Personalized Plans#

With the scope and span of GenAI, there’s simultaneously:

  • a lot of topics, from fine-tuning, security, to safety

  • a lot of people with different backgrounds and interests

To guide someone, you have to start with where they are and understand what they want. That’s at least what my professional mountain guide, definitely not a nerd, and friend Max Lurie told me. On the right sidebar is a list of personas that correspond to where I see people start. Each line is a link that will take you to the topics that are most relevant to that group. Find the closest one to you and start learning.

Something missing? Let me know

Is a topic you’ve heard about not on this list? Open an issue ticket and let me know!

The App Developer and Finetuner#

Most people reading this website are in this group. These are developers looking to use GenAI tools or APIs in their work or product that they’re building; they don’t need to know the ground-level details of LLMs but just enough to get started. This is sequenced so you start with your end goal, the application you want to build, then work your way through the fundamentals with code.


Those Who Want the Fundamentals#

These are people who want to understand the core of Language Models, including their early history and all the details. While knowing Claude Shannon was the GOAT of language models might not help you build ChatGPT, it is a fascinating fact.


Society and Security Specialists#

GenAI is changing society’s relationship with computers. The implications are broad-ranging across cybersecurity, economics, and policy. Folks in this category could be information security specialists all the way to policymakers.
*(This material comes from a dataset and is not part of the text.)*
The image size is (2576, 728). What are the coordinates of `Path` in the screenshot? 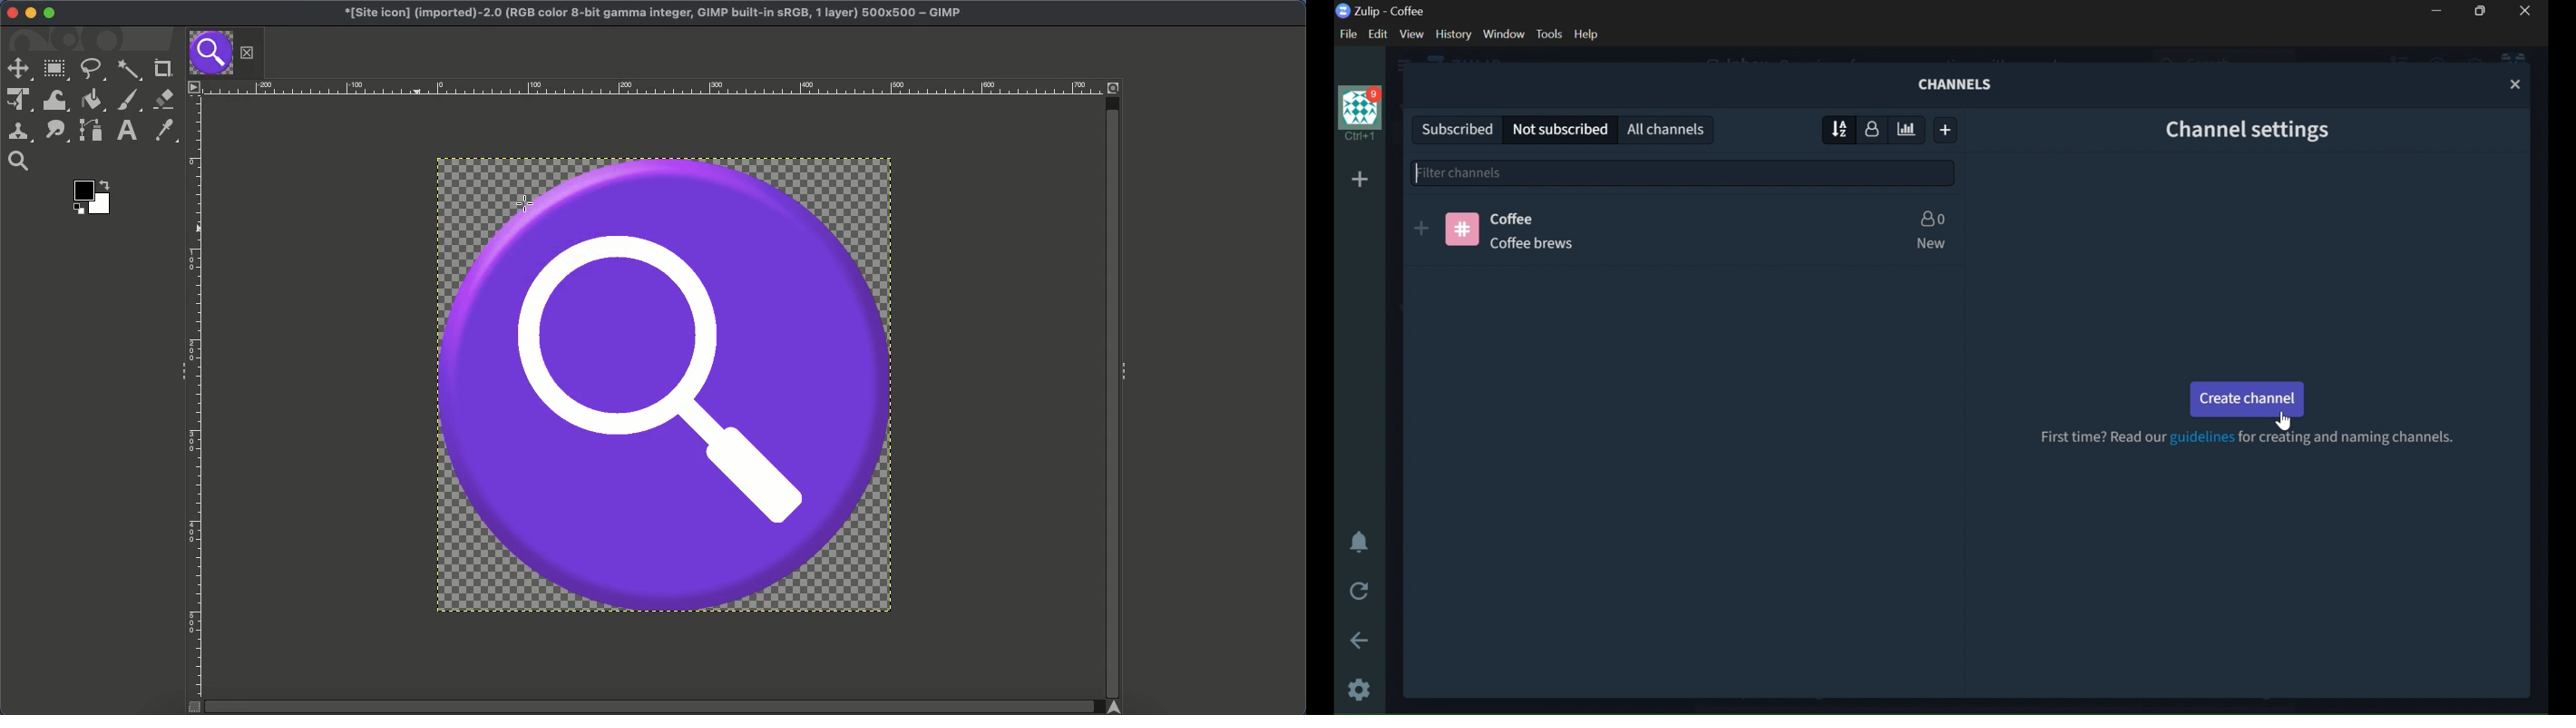 It's located at (91, 130).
  • Risk and Safety References - A general overview of the landscape with relevant papers and publications from a variety of perspectives

Research Scientist#

These are the people driving the state of the art forward. This is the frontier, so this is an area where the Guidebook will offer less help. However, if you’re looking to understand what these folks do, look at the section labeled Deep Dives on the left.

The Executive#

If you have no more than 2 hours, and just want the overview, these two videos from Andrej Karpathy will get you started. The first is a deep dive into training a toy model. The second is a Microsoft keynote that talks at a higher level but includes numerous details of how the production-grade systems are trained.

Andrej Karpathy’s GPT from Scratch#

Andrej takes a teacher-student approach here and shows how to train a smaller GPT on your computer. The dataset is interesting, but sufficiently small so you can train on your own computer. The codebase is also small and easy to read, and in two hours, you’ll see every piece of an end-to-end model in code.

Now, this won’t get you to a ChatGPT-style model, and he explains why in the video.

Andrej Karpathy’s State of GPT#

This second video is a conference presentation where Andrej explains all the parts it takes to make a production-grade chat model. Hearing it from the same person means the vocabulary aligns, making it simpler to correlate the learnings from the previous sessions with this one.